→ Provided information
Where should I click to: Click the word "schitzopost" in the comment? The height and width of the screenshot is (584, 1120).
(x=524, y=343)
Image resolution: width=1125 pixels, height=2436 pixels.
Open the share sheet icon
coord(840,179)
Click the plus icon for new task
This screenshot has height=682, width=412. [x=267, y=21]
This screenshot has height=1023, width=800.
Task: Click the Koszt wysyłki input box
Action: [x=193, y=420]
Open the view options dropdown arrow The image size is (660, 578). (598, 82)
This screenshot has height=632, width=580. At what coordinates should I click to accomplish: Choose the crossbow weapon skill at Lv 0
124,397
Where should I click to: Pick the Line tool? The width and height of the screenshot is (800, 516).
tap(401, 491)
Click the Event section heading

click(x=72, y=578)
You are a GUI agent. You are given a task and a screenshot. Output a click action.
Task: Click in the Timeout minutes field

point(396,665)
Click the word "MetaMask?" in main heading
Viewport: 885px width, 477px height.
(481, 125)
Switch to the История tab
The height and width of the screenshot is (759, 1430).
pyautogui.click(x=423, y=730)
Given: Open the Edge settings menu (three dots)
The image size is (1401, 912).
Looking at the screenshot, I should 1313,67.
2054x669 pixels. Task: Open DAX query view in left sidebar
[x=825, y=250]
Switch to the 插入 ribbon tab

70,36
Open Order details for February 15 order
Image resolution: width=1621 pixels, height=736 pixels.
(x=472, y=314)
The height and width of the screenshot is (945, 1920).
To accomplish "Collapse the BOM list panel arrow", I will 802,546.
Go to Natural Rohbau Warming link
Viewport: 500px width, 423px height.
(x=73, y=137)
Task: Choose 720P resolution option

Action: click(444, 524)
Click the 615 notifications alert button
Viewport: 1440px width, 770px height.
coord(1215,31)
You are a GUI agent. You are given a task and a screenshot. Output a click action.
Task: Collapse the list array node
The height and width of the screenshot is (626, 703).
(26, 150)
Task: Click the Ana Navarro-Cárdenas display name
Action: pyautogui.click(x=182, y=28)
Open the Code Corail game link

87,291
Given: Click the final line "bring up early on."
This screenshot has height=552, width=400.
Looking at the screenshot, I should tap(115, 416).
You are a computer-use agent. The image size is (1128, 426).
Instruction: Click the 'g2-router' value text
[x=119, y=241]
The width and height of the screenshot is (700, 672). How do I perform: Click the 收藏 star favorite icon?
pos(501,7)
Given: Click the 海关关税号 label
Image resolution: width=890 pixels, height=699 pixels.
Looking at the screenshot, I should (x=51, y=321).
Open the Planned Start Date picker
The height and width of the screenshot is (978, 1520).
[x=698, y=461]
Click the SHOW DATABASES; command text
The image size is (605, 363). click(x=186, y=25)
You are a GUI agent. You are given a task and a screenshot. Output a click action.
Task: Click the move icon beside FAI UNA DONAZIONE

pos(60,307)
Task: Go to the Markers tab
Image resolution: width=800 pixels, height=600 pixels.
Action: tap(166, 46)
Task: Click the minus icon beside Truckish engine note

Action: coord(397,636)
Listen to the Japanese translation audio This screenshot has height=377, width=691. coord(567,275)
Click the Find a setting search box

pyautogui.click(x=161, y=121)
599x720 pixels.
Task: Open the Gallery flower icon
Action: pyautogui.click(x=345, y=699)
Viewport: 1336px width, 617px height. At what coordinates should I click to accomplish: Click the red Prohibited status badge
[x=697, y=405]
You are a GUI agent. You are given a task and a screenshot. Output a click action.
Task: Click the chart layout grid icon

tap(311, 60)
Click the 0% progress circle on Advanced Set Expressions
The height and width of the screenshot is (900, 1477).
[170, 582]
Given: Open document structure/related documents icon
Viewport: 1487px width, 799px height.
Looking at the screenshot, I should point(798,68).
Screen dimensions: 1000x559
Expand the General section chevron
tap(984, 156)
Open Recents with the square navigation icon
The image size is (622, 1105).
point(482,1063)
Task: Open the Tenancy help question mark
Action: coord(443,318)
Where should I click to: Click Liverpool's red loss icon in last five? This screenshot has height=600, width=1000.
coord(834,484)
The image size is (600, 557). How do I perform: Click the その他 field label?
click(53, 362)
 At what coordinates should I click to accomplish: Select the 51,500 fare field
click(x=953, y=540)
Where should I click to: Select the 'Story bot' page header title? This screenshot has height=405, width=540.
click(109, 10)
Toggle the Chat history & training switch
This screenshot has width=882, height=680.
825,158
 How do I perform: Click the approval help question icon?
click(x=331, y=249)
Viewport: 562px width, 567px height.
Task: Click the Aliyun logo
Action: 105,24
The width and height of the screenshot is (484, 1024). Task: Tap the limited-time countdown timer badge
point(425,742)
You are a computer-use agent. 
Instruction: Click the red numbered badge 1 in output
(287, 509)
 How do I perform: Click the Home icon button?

→ Goal of the exercise
Start at the first line and transcribe the data exactly through the last.

→ Exercise output
Where should I click to: Click the word "schitzopost" in the comment? The height and width of the screenshot is (584, 1120).
(x=524, y=343)
Image resolution: width=1125 pixels, height=2436 pixels.
Open the share sheet icon
coord(840,179)
Click the plus icon for new task
This screenshot has height=682, width=412. [x=267, y=21]
This screenshot has height=1023, width=800.
Task: Click the Koszt wysyłki input box
Action: [x=193, y=420]
Open the view options dropdown arrow The image size is (660, 578). (598, 82)
This screenshot has height=632, width=580. At what coordinates should I click to accomplish: Choose the crossbow weapon skill at Lv 0
124,397
Where should I click to: Pick the Line tool? The width and height of the screenshot is (800, 516).
tap(401, 491)
Click the Event section heading

click(x=72, y=578)
You are a GUI agent. You are given a task and a screenshot. Output a click action.
Task: Click in the Timeout minutes field

point(396,665)
Click the word "MetaMask?" in main heading
Viewport: 885px width, 477px height.
(481, 125)
Switch to the История tab
The height and width of the screenshot is (759, 1430).
pyautogui.click(x=423, y=730)
Given: Open the Edge settings menu (three dots)
The image size is (1401, 912).
Looking at the screenshot, I should 1313,67.
2054x669 pixels. Task: Open DAX query view in left sidebar
[x=825, y=250]
Switch to the 插入 ribbon tab

70,36
Open Order details for February 15 order
Image resolution: width=1621 pixels, height=736 pixels.
(x=472, y=314)
The height and width of the screenshot is (945, 1920).
To accomplish "Collapse the BOM list panel arrow", I will 802,546.
Go to Natural Rohbau Warming link
Viewport: 500px width, 423px height.
(x=73, y=137)
Task: Choose 720P resolution option

Action: click(444, 524)
Click the 615 notifications alert button
Viewport: 1440px width, 770px height.
coord(1215,31)
You are a GUI agent. You are given a task and a screenshot. Output a click action.
Task: Collapse the list array node
The height and width of the screenshot is (626, 703).
(26, 150)
Task: Click the Ana Navarro-Cárdenas display name
Action: pyautogui.click(x=182, y=28)
Open the Code Corail game link

87,291
Given: Click the final line "bring up early on."
This screenshot has height=552, width=400.
Looking at the screenshot, I should tap(115, 416).
You are a computer-use agent. The image size is (1128, 426).
Instruction: Click the 'g2-router' value text
[x=119, y=241]
The width and height of the screenshot is (700, 672). How do I perform: Click the 收藏 star favorite icon?
pos(501,7)
Given: Click the 海关关税号 label
Image resolution: width=890 pixels, height=699 pixels.
Looking at the screenshot, I should (x=51, y=321).
Open the Planned Start Date picker
The height and width of the screenshot is (978, 1520).
[x=698, y=461]
Click the SHOW DATABASES; command text
The image size is (605, 363). click(x=186, y=25)
You are a GUI agent. You are given a task and a screenshot. Output a click action.
Task: Click the move icon beside FAI UNA DONAZIONE

pos(60,307)
Task: Go to the Markers tab
Image resolution: width=800 pixels, height=600 pixels.
Action: tap(166, 46)
Task: Click the minus icon beside Truckish engine note

Action: coord(397,636)
Listen to the Japanese translation audio This screenshot has height=377, width=691. coord(567,275)
Click the Find a setting search box

pyautogui.click(x=161, y=121)
599x720 pixels.
Task: Open the Gallery flower icon
Action: pyautogui.click(x=345, y=699)
Viewport: 1336px width, 617px height. At what coordinates should I click to accomplish: Click the red Prohibited status badge
[x=697, y=405]
You are a GUI agent. You are given a task and a screenshot. Output a click action.
Task: Click the chart layout grid icon

tap(311, 60)
Click the 0% progress circle on Advanced Set Expressions
The height and width of the screenshot is (900, 1477).
[170, 582]
Given: Open document structure/related documents icon
Viewport: 1487px width, 799px height.
Looking at the screenshot, I should point(798,68).
Screen dimensions: 1000x559
Expand the General section chevron
tap(984, 156)
Open Recents with the square navigation icon
The image size is (622, 1105).
point(482,1063)
Task: Open the Tenancy help question mark
Action: coord(443,318)
Where should I click to: Click Liverpool's red loss icon in last five? This screenshot has height=600, width=1000.
coord(834,484)
The image size is (600, 557). How do I perform: Click the その他 field label?
click(53, 362)
 At what coordinates should I click to accomplish: Select the 51,500 fare field
click(x=953, y=540)
Where should I click to: Select the 'Story bot' page header title? This screenshot has height=405, width=540.
click(109, 10)
Toggle the Chat history & training switch
This screenshot has width=882, height=680.
825,158
 How do I perform: Click the approval help question icon?
click(x=331, y=249)
Viewport: 562px width, 567px height.
Task: Click the Aliyun logo
Action: 105,24
The width and height of the screenshot is (484, 1024). Task: Tap the limited-time countdown timer badge
point(425,742)
You are a computer-use agent. 
Instruction: Click the red numbered badge 1 in output
(287, 509)
 How do I perform: Click the Home icon button?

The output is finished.